I have noticed that when I do spend time alone with them, my softer feelings for them come to the fore. It's just that it's few and far between. I really need to work on that. But then there's that complication of my bios' jealousy. This balancing act is killing me.

I'm continuing to pray that God will give me an agape love for them, just like the way He loves them. I know it will happen eventually, but I'm impatient. I really didn't expect this. I guess it was very unrealistic, but I thought my feelings for them would be the same as I have for my bios by now.

5 comments:

No Longer In Crisis said...

Sunshine, I was recently at a training session that used the book "A Framework for Understanding Poverty" by Ruby Payne. I think it realtes to su much you write about - the general mistrust (the 1 Million Dollar Bill), the competitiveness for attention, and discipline strategies that are more targeted for the culture. It explained that kids who grow up in poverty come into our homes (well, the book uses classrooms - it was priamrily for teachers) and feel like they are in a foreign country - so many things we do are "taken for granted", and unspoken and understood rules (like not using shower gel in your hair - eeeewwww - but I can imagine that to her - soap is soap, and it might as well have been dish soap - to her it's like who cares).
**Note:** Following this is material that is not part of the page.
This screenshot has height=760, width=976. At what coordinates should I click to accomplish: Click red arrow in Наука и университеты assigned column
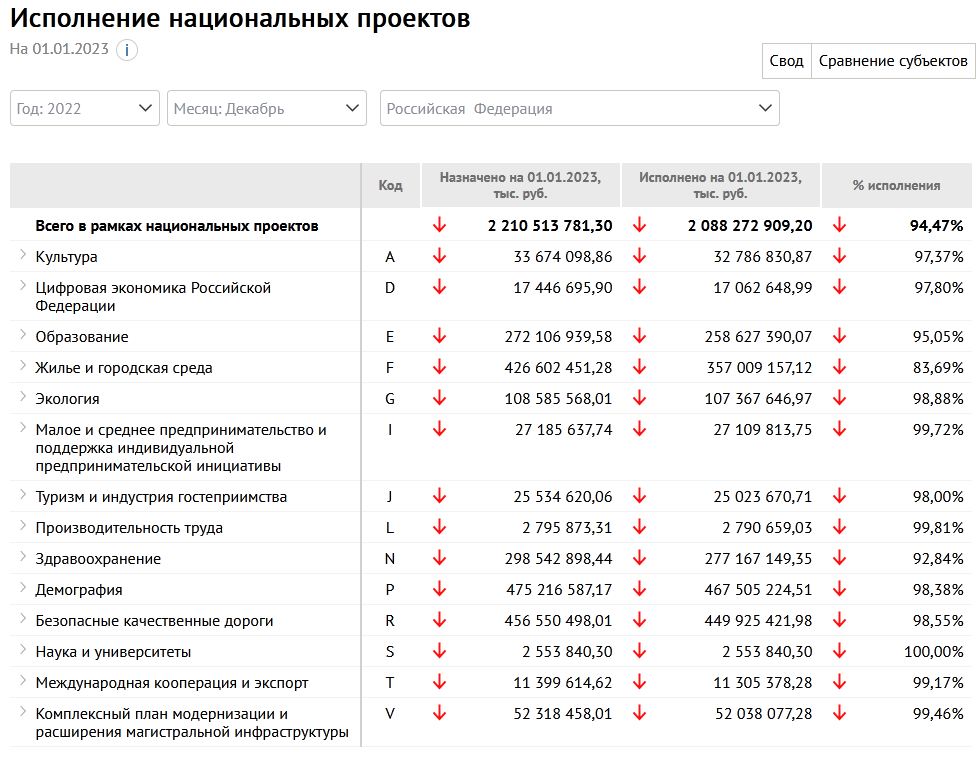coord(439,652)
I'm gonna buy the book, and would love someone willing to get it too and "discuss" some things in it. If you're interested, I'd be willing to get a couple copies and send you one.
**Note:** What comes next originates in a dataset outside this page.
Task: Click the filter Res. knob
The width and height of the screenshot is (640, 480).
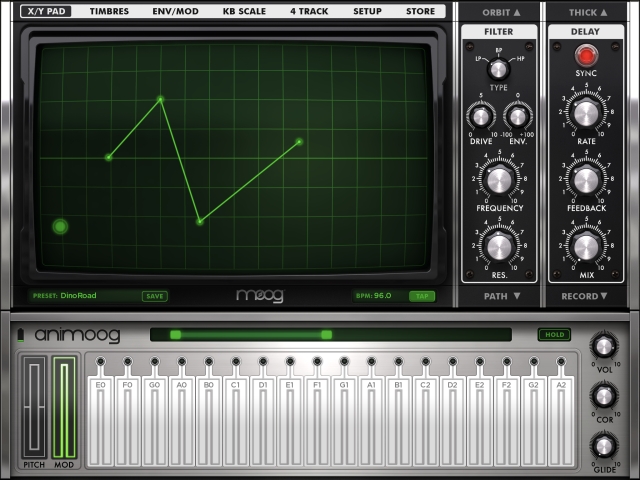Action: 498,244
In the meantime, know I'm thinking of you. I'm glad you don't sugar-coat things. I has to be so tough.

Gawdessness said...

I think it is important to talk about these kinds of things, like you do in this post.

It ain't easy and it is weird.
I am astonished by how much more 4 is than 2!
That sounds silly but I really didn't get it till it happened.

I wish it didn't take so much time.
You have my respect and empathy!

David Michael said...

Try to view behavior from a "systems" perspective versus an "individual" one.

check out: http://library.adoption.com/Older-Child-Adoption/Post-Adoption-Services/article/583/1.html

QueenBee said...

So how's it going? If you're still not satisfied, tell us about it! We're here for you!

QueenBee said...

it's been a month? You guys all doing okay?